EVGA — among audio circles they barely rate a mention but for those building PCs the Californian motherboards and graphics card manufacturer is much bigger news. For their latest product, EVGA teamed up with Audio Note UK for a most unlikely collaboration.
What gives?
EVGA CEO Andrew Han is a die-hard audiophile who owns vintage Western Electric horns, a dCS digital front-end and Audio Note UK amplifiers. With the latter customer connection in place, Han tapped the talents of the UK company’s Andy Grove to design his NU Audio Card (US$250), EVGA’s first sound card and announced at CES 2019.
The NU Audio Card sports a multi-layer PCB with passive heatsinking and “isolated dual ground planes”, presumably to hold back (the negative influence of) electrical noise from infiltrating both analogue and digital sections. Audio Note UK’s in-house developed capacitors and resistors feature in the card’s fully-regulated power supply and analogue circuitry.

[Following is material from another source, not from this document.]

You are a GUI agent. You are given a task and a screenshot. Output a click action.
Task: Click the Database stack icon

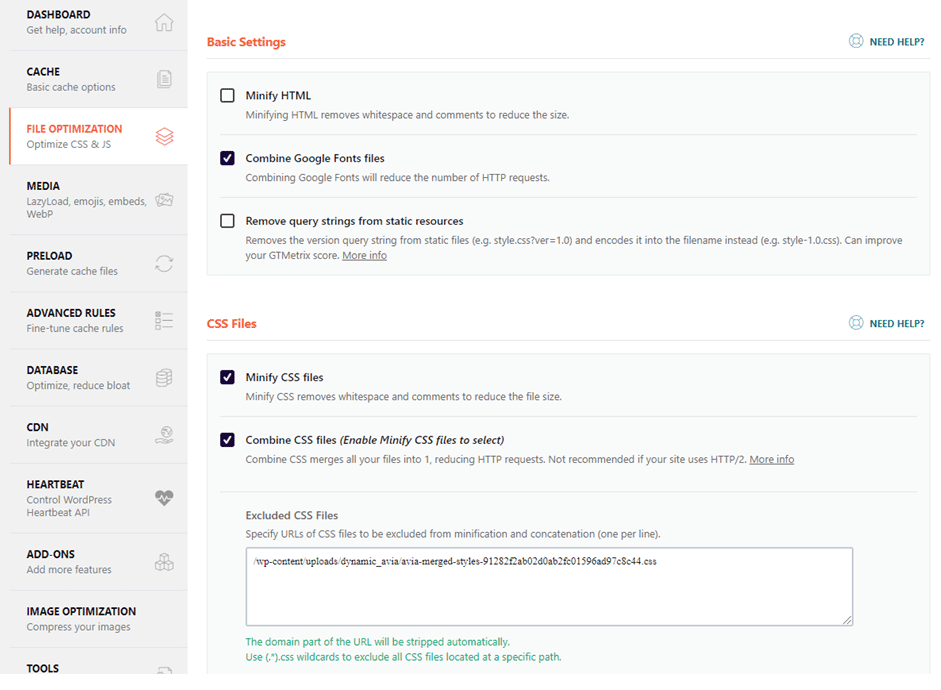[x=164, y=377]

On D/A conversion, we see a pair of oscillators (one each for 44.1kHz and 48kHz families) clock an XMOS chip’s output into an AKM AK4493 decoder chip (PCM up to 32bit/384kHz and DSD256) which in turn feeds the card’s analogue output stage: an ADI AD8056 op-amp spills via a pair of RCA sockets and is fully rollable.
Rollable too is the ADI OPA275 dual op-amp that forms the backbone of the 6.4mm (variable) headphone output that offers an output impedance <1 Ohm. It’s reportedly good for headphones whose rated between 16 Ohms and 600 Ohms.
On volume control, we are not necessarily forced into the digital domain (where DSD doesn’t play). EVGA’s own software interfaces with the NU Audio Card’s Maxim DS1882 controller for fully analogue attenuation and, making hi-fi purists wince, ‘audio reactive’ lighting.
A TOSLINK output is there, ready and waiting, for when we upgrade to a superior sounding outboard DAC.
For signals moving in the other direction – for those who like to do needledrops of their favourite records – the NU Audio Card also features an AKM AK5572-powered ADC, fed via a 3.5mm socket. For gamers, the all-important mic-in socket rounds out the EVGA card’s feature set.
And whilst EVGA is almost certainly aiming this audiophile-grade sound card at gamers and PC builders, hi-fi enthusiasts might wonder if high-end audio server/streamer manufacturers will see the NU Audio Card as a drop-in solution for their own products. Time will tell.